Supreme Court, Appellate Division, Second Department, New York.
Dora FUZAYLOVA, appellant, v. 63–28 99TH ST. FARM LTD., et al., defendants, Dasshan S. Bagga, respondent (and a third-Party action).
Decided: May 16, 2018
REINALDO E. RIVERA, J.P., SHERI S. ROMAN, COLLEEN D. DUFFY, FRANCESCA E. CONNOLLY, JJ.
Serhiy Hoshovsky, New York, NY, for appellant. Malapero & Prisco, LLP, New York, N.Y. (Odessa Kennedy of counsel), for respondent.
DECISION & ORDER
In an action to recover damages for personal injuries, the plaintiff appeals, as limited by her brief, from so much of an order of the Supreme Court, Queens County (Timothy J. Dufficy, J.), entered September 21, 2015, as granted that branch of the motion of the defendant Dasshan S. Bagga which was for summary judgment dismissing the complaint insofar as asserted against him.
ORDERED that the order is affirmed insofar as appealed from, with costs.
The plaintiff commenced this action to recover damages for personal injuries she allegedly sustained when she tripped and fell at the entrance of a grocery store operated by the defendant 63–28 99th St. Farm Ltd., located on premises owned by the defendant Dasshan S. Bagga. Bagga moved, inter alia, for summary judgment dismissing the complaint insofar as asserted against him on the ground that he was an out-of-possession landlord with no duty to maintain the premises. The Supreme Court granted that branch of Bagga's motion, and the plaintiff appeals.

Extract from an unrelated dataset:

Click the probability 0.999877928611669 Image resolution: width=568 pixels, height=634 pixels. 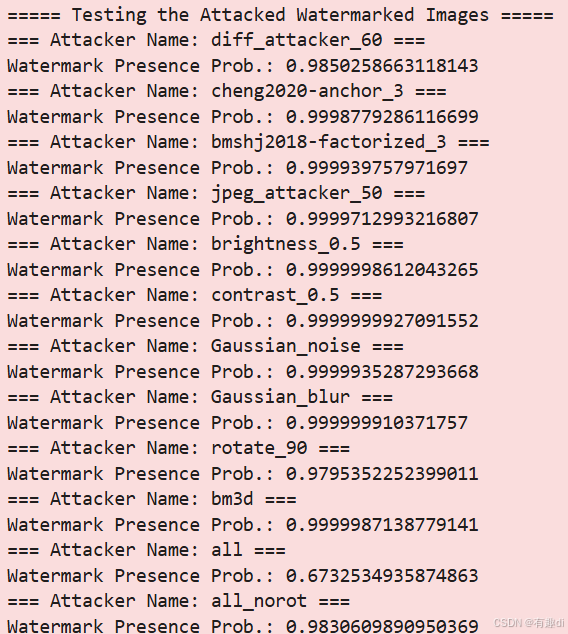[382, 117]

“An out-of-possession landlord is not liable for injuries that occur on its premises unless the landlord has retained control over the premises and has a ‘duty imposed by statute or assumed by contract or a course of conduct’ ” (Casson v. McConnell, 148 A.D.3d 863, 864, 49 N.Y.S.3d 711, quoting Alnashmi v. Certified Analytical Group, Inc., 89 A.D.3d 10, 18, 929 N.Y.S.2d 620). Here, where the complaint sounds in common-law negligence and the plaintiff does not allege the violation of a statute, Bagga demonstrated his prima facie entitlement to judgment as a matter of law dismissing the complaint insofar as asserted against him by establishing that he was an out-of-possession landlord who was not bound by contract or course of conduct to maintain the premises (see Santos v. 786 Flatbush Food Corp., 89 A.D.3d 828, 829, 932 N.Y.S.2d 525). The mere reservation of a right to reenter the premises to make repairs does not impose an obligation on the landlord to maintain the premises (see Star v. Berridge, 77 N.Y.2d 899, 901, 568 N.Y.S.2d 904, 571 N.E.2d 74). In opposition, the plaintiff failed to raise a triable issue of fact. Accordingly, we agree with the Supreme Court's granting of that branch of Bagga's motion which was for summary judgment dismissing the complaint insofar as asserted against him.
RIVERA, J.P., ROMAN, DUFFY and CONNOLLY, JJ., concur.